Restoring the Name: Shabbat Zachor 5784 / 2024
Here

Star

DownloadLast night my eighth grader began reading The Diary of Anne Frank, and he paused to ask if I have ever read it.

I read it for the first time in fifth grade. Probably too young, but my grandparents and mother fled Prague in 1939; I knew this history already. "It's probably the first reason I started keeping a diary," I told him.

"I just got to the part where it says everyone who was Jewish was required to wear a yellow six-pointed star."

"Did you not know that?" I asked, as gently as I could. He shook his head no. "Do you remember that at Nonni and Papa's house, there was one of those stars, in a little frame?" He shook his head no again.

I think the star they had framed came from my sister's mother-in-law, who was a survivor of the camps. My mother framed it and displayed it proudly, a reminder both of who we are and of how far Jews in America have come.

We have not come nearly as far as she thought, or as I used to think.
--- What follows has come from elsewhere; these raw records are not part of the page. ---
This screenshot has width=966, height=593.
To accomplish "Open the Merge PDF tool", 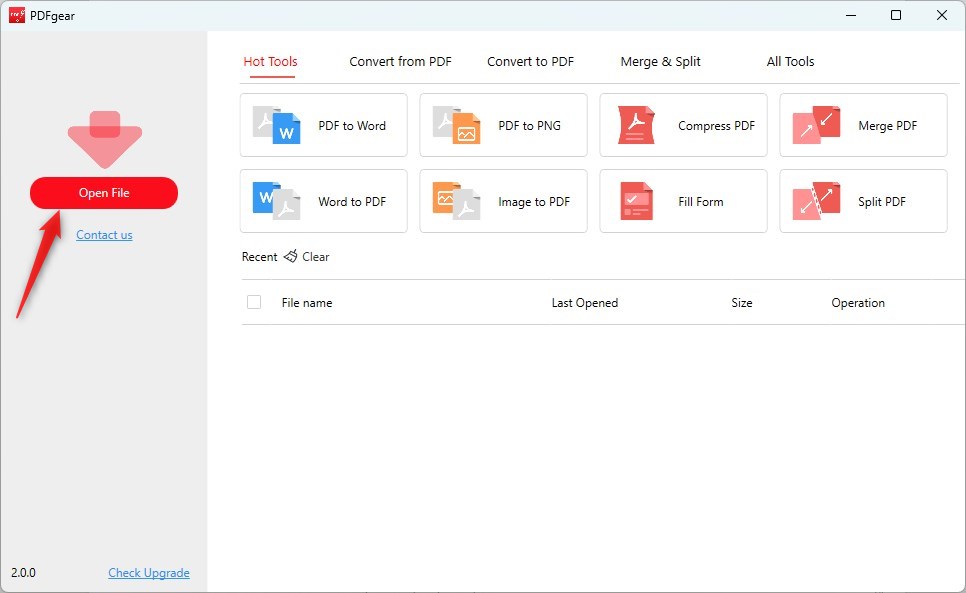I will [862, 125].
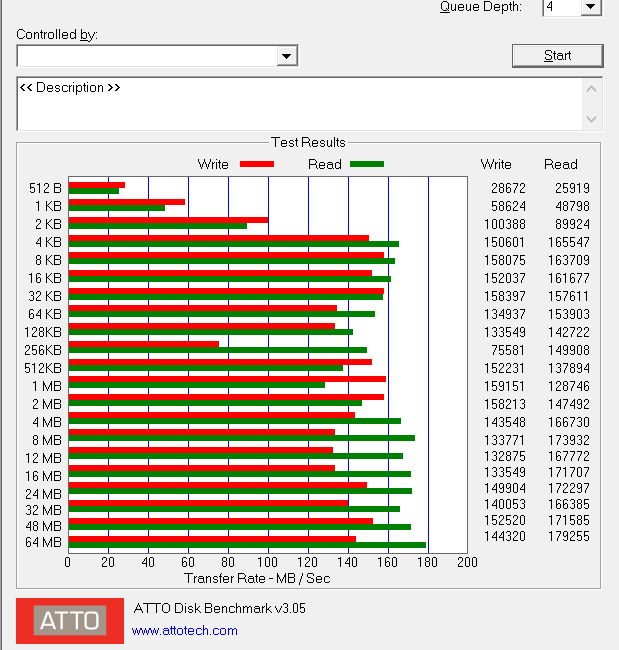Click the Transfer Rate - MB / Sec axis label
The height and width of the screenshot is (650, 619).
point(257,579)
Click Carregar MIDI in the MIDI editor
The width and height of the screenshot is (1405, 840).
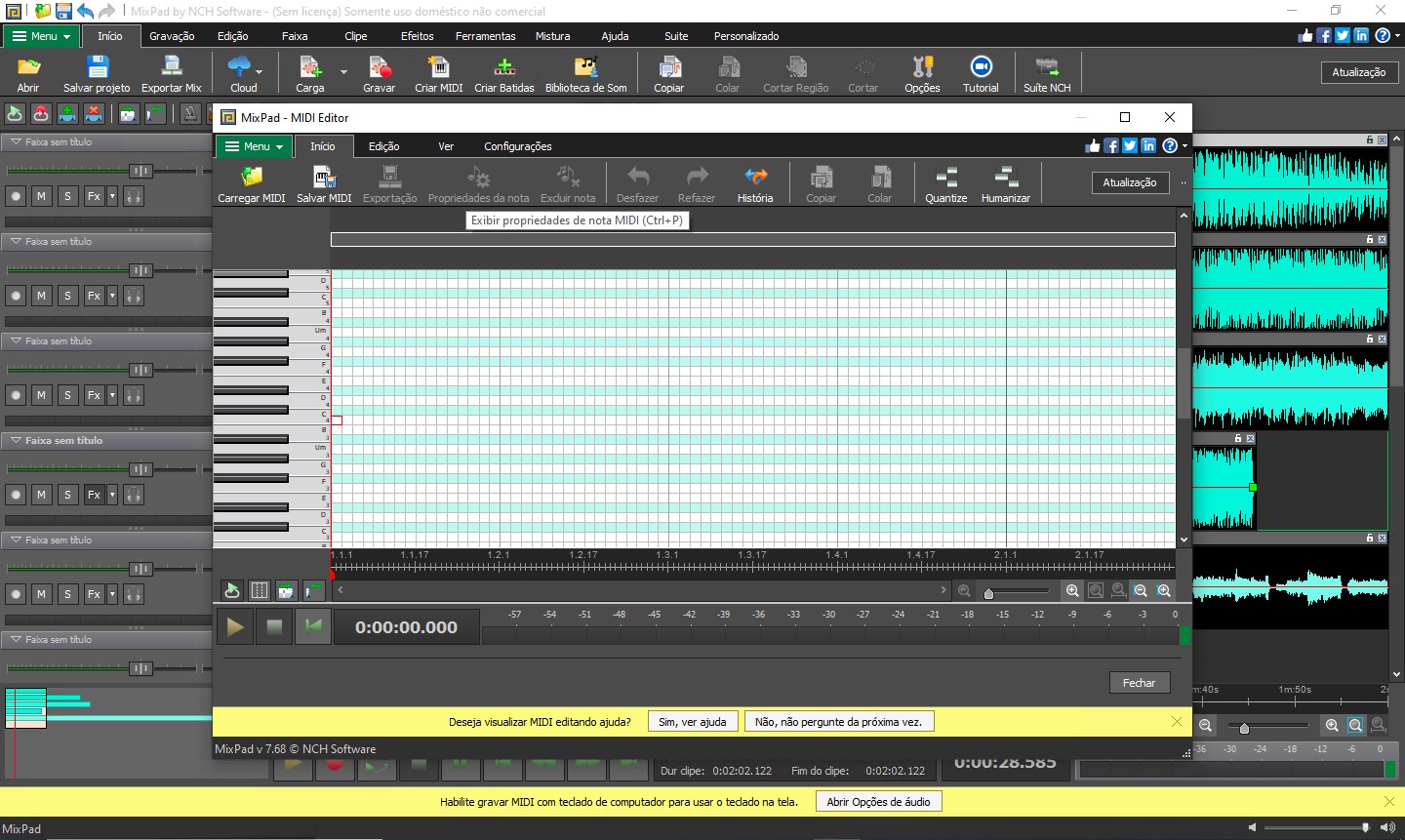(x=250, y=183)
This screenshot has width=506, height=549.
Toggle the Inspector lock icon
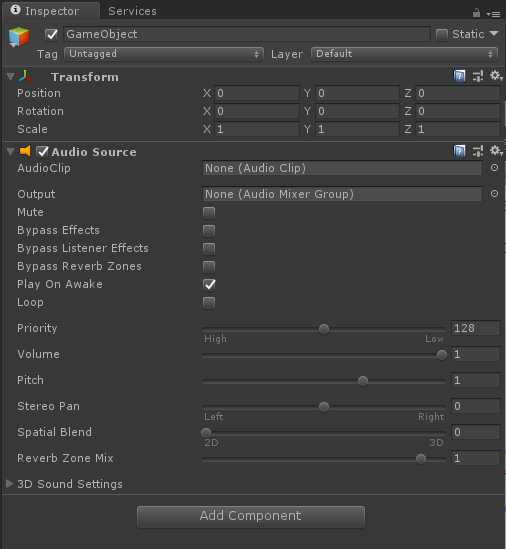point(476,13)

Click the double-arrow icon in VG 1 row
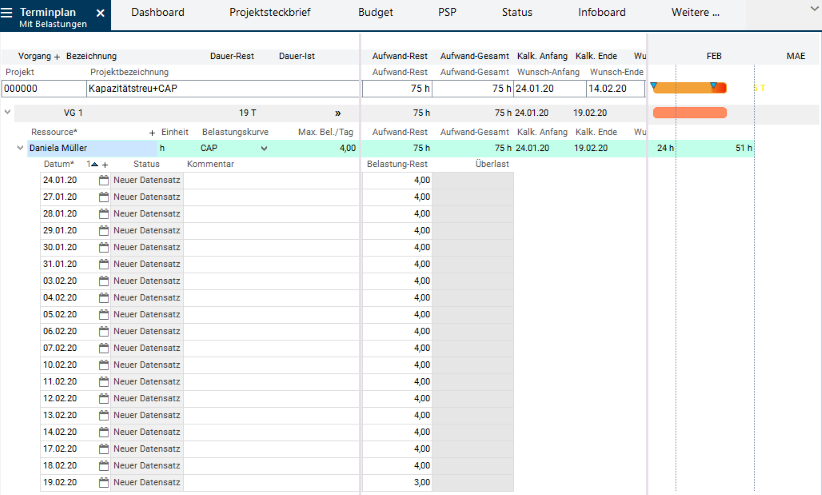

Or maybe the world around us has backslid.

Even here in the state where I live, a Hitler-praising Massachusetts GOP candidate pledge[d] to 'exile all Jews'. (She is nowhere near me, and she lost, though she won 38 percent of the vote.)

I knew that Anne Frank's diary is part of the 8th grade curriculum. But I didn't imagine that when my son was reading it, I would be having so many pastoral conversations about feelings of unsafety.

This month the University of Chicago released a survey about campus fears after 10/7. Datapoint: one in ten Americans is "more willing to tolerate violent attacks against Jews" than they were a year ago. 

My son is home sick from school today. I sit with him as he watches a thirteen-minute movie on the history of antisemitism made by the US Holocaust Museum. My soul ties itself in knots.

Nothing in that film is new or news to me. But it lands differently now than it would have a few years ago, too. We all know that Jews in Europe thought they were safe, until they weren't. 

And then I make challah, quietly singing to welcome the angels of Shabbat as I knead the dough. We cannot erase the realities of today's antisemitism, but we can hold fast to our Jewishness.